Depuis que saint François a installé la première crèche (vivante) à Greccio en 1223, la naissance de Jésus a été représentée à maintes reprises par toutes les formes d'art visuel. À partir de la première scène, mise en scène sous forme d'idéogramme (accompagnée de cloches et de feux de la première messe de minuit), la représentation s'est étendue à de vastes paysages, allant de ceux représentant la Terre Sainte à ceux recréant fidèlement, jusque dans les moindres détails, les caractéristiques des collines et des vallées locales, des villes et de leurs rues. Les petites scènes de Bethléem et leurs personnages étaient souvent l'œuvre de grands maîtres et de leurs ateliers, réalisées avec des techniques coûteuses et chronophages et coûtant cher. La période baroque a particulièrement favorisé ces somptueuses scènes théâtrales miniatures. L'amour général pour le théâtre était déjà évident au XVIIe siècle dans les petits théâtres en papier, où des personnages imprimés graphiquement étaient disposés selon divers thèmes. Parmi ces scènes figuraient également des scènes de la naissance de Jésus - les premières scènes de Bethléem en papier, ou leur forme condensée, la crèche. De telles crèches pouvaient être conservées dans les maisons même par ceux pour qui les précieuses scènes sculptées de Bethléem étaient hors de portée.
Au cours des siècles suivants, les crèches en papier ont subi diverses transformations conceptuelles et techniques, des fonds plats et encadrés avec des personnages légèrement décalés à une tridimensionnalité de plus en plus prononcée, évoluant vers les profondeurs carrées et même polygonales ; des gravures monochromes, puis colorées, aux lithographies colorées d'intensité chromatique variable. Dans le même temps, pour deux raisons parallèles, les crèches ont commencé à devenir « animées ». Au début, elles étaient composées de plusieurs, voire de nombreuses parties, avec de petites fentes en papier, qui, après un usage répété, mettaient en péril leurs corps fragiles ; puis elles sont devenues pliables, réalisées en une seule pièce, plus durables, mais peut-être avec un peu moins de magie. Elles ont atteint le sommet de la perfection romantique dans les années 1880. Des sous-genres se sont également développés, comme la « crèche enneigée ». Cette « animation », cet assemblage et cette pliabilité, d'une part, perpétuent la tradition des théâtres baroques, tandis que d'autre part, elles correspondent à la praticité du monde moderne. L'esprit du théâtre est certainement renforcé par l'introduction de la lumière : au fond de la salle, dans l'écurie ou dans ce qu'elle devient peu à peu, il y a généralement une fenêtre doublée de papier translucide rouge, derrière laquelle il faut allumer une petite lumière pour évoquer au loin les feux des bergers et l'obscurité nocturne qui l'entoure.

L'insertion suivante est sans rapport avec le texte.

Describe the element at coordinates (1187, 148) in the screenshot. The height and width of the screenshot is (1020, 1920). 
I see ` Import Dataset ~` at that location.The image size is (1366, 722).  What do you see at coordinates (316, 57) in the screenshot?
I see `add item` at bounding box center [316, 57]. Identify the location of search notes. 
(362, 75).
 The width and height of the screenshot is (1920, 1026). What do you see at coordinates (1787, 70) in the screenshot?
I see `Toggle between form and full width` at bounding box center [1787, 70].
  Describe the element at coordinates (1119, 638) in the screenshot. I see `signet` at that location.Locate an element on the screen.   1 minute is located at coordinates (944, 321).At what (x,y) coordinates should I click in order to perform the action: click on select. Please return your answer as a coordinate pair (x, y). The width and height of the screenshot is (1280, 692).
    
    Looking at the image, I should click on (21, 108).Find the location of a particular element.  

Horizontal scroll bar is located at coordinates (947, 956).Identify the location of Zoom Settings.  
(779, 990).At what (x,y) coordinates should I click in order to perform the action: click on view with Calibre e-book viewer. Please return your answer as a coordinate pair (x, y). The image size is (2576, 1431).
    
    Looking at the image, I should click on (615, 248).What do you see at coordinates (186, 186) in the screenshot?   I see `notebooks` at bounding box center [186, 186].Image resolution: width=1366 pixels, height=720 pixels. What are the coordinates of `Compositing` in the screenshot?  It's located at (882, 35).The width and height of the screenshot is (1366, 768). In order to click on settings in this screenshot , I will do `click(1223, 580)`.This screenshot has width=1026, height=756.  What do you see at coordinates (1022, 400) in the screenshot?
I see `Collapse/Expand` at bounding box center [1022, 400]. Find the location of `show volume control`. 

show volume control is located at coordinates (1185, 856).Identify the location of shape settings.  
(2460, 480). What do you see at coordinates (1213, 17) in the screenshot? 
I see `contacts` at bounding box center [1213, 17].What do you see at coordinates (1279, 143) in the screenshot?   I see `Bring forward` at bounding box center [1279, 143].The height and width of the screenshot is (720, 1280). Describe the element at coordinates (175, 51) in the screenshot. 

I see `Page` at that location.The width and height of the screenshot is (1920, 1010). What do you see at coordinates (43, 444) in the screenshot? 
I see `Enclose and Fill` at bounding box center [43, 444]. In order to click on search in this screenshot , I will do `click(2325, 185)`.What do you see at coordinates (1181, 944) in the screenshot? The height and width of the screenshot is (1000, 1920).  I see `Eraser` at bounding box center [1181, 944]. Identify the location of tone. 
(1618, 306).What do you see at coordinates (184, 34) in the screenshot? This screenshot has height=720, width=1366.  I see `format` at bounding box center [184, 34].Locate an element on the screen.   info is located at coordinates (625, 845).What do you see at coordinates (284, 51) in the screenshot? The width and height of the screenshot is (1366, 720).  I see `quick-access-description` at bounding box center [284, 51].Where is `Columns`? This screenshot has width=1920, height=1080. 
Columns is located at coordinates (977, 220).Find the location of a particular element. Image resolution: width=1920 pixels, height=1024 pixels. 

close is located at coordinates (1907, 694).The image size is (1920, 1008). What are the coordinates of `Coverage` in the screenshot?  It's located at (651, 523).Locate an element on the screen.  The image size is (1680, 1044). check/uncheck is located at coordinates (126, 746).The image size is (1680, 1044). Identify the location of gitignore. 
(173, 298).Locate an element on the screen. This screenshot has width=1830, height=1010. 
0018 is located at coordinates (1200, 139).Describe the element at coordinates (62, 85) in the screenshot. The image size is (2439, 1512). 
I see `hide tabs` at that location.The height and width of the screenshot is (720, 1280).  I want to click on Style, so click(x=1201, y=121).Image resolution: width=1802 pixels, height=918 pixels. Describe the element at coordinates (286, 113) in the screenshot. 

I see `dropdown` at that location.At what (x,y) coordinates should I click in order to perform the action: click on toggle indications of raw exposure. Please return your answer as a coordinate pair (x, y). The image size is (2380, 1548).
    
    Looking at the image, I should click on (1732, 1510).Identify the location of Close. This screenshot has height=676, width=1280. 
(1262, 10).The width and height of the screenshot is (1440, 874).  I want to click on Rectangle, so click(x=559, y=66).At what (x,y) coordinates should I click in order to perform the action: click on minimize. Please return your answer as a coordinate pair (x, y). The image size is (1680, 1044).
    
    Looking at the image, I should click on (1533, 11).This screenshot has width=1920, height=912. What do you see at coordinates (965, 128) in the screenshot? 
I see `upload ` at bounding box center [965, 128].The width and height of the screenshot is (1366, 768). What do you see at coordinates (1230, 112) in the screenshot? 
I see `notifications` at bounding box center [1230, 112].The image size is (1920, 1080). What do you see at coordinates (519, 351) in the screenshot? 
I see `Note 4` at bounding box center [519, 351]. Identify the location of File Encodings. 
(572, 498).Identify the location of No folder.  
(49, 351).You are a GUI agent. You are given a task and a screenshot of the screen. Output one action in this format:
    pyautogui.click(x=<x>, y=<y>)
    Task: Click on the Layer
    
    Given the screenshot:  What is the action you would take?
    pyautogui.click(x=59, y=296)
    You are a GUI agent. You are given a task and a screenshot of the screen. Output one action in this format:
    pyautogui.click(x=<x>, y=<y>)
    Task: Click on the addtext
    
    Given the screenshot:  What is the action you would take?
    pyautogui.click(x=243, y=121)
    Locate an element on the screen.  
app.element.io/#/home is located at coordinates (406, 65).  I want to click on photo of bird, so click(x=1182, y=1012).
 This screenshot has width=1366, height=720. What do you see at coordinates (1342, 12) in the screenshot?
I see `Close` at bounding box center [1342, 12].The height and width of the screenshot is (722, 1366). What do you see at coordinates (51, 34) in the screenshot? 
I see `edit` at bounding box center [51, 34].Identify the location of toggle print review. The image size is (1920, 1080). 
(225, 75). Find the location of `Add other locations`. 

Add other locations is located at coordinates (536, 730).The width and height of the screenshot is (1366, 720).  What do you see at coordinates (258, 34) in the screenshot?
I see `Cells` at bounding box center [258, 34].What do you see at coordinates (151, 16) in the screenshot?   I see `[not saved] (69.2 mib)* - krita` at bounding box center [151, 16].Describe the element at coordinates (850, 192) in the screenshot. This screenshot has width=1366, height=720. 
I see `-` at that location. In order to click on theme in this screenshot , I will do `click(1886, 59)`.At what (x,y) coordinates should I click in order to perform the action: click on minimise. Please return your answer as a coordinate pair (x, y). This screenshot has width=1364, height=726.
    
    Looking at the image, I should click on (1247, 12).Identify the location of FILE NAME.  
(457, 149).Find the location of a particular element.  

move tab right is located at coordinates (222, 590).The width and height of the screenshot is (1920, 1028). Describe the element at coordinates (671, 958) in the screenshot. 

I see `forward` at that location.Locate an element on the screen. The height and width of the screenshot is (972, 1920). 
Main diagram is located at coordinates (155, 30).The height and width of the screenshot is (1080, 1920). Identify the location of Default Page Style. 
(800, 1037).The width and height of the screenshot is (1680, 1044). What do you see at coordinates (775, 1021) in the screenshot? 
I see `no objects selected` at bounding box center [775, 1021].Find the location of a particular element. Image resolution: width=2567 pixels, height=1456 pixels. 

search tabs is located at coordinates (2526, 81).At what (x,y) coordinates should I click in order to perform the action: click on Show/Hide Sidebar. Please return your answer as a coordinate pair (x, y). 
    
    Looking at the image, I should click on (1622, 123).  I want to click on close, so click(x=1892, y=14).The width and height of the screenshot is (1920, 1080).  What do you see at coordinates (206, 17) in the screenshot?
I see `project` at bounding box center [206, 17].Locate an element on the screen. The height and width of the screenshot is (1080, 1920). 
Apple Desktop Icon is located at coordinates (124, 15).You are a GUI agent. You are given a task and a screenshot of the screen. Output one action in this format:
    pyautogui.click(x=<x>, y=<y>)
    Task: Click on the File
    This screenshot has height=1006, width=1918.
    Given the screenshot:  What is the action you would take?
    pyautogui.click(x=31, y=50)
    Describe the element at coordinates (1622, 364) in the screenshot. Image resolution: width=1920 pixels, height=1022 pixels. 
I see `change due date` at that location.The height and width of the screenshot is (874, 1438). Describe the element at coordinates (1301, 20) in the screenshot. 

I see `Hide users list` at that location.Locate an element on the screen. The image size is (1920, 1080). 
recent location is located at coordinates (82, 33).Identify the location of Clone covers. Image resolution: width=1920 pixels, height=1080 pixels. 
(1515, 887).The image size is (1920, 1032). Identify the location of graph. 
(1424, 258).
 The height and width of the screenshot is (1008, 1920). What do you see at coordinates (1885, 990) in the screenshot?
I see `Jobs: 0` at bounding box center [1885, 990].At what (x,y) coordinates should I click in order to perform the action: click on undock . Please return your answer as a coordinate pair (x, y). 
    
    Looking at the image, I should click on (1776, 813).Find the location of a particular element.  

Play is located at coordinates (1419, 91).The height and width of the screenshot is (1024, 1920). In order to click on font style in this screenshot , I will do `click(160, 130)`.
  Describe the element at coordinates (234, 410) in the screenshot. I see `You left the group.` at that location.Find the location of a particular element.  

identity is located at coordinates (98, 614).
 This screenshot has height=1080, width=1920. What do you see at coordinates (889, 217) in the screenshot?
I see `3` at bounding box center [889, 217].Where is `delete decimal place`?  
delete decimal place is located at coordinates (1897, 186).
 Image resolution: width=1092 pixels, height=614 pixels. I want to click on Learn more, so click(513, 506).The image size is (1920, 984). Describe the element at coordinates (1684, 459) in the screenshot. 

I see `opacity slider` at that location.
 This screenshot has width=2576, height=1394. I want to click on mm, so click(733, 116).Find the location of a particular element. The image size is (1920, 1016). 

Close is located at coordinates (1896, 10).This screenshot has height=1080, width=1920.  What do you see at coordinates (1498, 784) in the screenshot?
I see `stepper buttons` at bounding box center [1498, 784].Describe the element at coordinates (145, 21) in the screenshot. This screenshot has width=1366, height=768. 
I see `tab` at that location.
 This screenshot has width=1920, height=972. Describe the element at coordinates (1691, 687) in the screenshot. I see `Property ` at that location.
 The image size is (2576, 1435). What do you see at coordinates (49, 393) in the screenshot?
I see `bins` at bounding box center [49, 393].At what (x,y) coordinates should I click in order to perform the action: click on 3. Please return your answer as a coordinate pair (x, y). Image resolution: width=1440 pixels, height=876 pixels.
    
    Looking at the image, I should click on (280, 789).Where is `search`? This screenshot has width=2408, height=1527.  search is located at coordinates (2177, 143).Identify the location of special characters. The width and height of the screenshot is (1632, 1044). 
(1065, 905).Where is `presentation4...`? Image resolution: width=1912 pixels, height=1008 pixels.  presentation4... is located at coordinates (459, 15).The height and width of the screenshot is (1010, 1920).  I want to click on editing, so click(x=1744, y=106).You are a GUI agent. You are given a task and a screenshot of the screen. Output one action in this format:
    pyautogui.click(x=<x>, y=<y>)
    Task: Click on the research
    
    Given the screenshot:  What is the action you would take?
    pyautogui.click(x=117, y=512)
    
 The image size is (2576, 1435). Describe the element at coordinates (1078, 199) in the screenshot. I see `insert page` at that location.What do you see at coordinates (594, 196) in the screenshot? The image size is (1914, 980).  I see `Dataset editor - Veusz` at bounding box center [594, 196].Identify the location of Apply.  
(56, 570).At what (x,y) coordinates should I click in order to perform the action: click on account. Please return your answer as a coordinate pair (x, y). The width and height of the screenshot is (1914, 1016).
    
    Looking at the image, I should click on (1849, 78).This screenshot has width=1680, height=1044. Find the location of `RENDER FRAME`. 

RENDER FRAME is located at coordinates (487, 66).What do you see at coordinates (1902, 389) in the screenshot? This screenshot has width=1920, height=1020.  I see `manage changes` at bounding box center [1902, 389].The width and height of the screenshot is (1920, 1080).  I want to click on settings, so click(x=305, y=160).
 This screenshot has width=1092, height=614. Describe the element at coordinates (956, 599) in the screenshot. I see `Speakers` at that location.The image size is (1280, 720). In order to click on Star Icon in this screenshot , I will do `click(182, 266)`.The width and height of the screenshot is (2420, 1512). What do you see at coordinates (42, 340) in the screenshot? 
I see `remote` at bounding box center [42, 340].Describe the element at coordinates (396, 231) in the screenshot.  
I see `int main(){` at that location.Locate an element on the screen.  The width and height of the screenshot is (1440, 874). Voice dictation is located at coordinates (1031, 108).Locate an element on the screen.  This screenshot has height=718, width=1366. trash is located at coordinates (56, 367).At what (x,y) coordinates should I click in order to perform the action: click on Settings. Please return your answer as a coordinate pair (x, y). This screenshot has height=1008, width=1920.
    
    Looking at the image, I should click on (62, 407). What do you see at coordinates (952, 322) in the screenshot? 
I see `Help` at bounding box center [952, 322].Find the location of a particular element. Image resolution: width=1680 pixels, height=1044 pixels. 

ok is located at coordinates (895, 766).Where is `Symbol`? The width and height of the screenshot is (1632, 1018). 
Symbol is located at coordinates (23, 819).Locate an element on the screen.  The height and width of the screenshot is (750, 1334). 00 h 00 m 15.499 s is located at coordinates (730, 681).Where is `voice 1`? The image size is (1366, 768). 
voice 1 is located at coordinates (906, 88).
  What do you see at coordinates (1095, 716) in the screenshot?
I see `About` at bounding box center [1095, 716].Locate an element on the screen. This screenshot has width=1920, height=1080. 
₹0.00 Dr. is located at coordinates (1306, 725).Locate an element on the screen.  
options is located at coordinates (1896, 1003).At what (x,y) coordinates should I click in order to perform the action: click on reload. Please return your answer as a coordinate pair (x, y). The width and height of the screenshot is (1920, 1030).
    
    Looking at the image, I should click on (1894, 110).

Dans tous les pays européens, avec des exportations vers l'Amérique et ensuite de riches revenus, de nombreux éditeurs ont produit ces petites merveilles, qui sont devenues des objets de collection de Noël estimés et spécialisés de l'« arte povera ». Les musées rivalisent d'expositions qui leur sont consacrées, ainsi que leurs interprétations esthétiques et sociologiques.
En quoi l'écurie se transforme-t-elle peu à peu ? En une maison, un foyer, toujours plus proche. L'ancien rêve éveillé sur la Terre Sainte se transforme en rêve éveillé sur sa propre maison sacrée. Cela se reflète magnifiquement dans le timbre de Noël de cette année de la poste croate. La maison du Nord, datant de la première moitié du XXe siècle, a été construite avec une structure à ossature en bois (Fachwerk), avec des remplissages en briques et un toit de chaume. La maison est entourée d'une palissade en bois, à laquelle on accède par un escalier, entouré de grands conifères. Une étoile est tombée sur le toit de chaume, en parfaite harmonie avec lui, de sorte que le toit prend aussi un peu de sa bénédiction dorée. Le mur de façade de la maison a été enlevé pour que nous puissions observer librement la scène intérieure. Ici, le petit Jésus est couché sur la paille, qui apparaît pour la troisième fois, devenant à la fois la paille terrestre du toit et la paille céleste de la queue de l'étoile. La délabrement de la maison est à peine indiqué par un peu de plâtre écaillé à l'arrière-plan, et les attributs de la pauvreté, à savoir l'étable, sont à peine visibles car l'espace est rempli de la richesse et de la chaleur des personnes rassemblées qui se reconnaissent, reconnaissent et admirent. Tant de choses, tout cela tient dans une petite structure de papier ; elle se déplie naturellement pour prendre les dimensions de nos murs, fenêtres, portes et toit.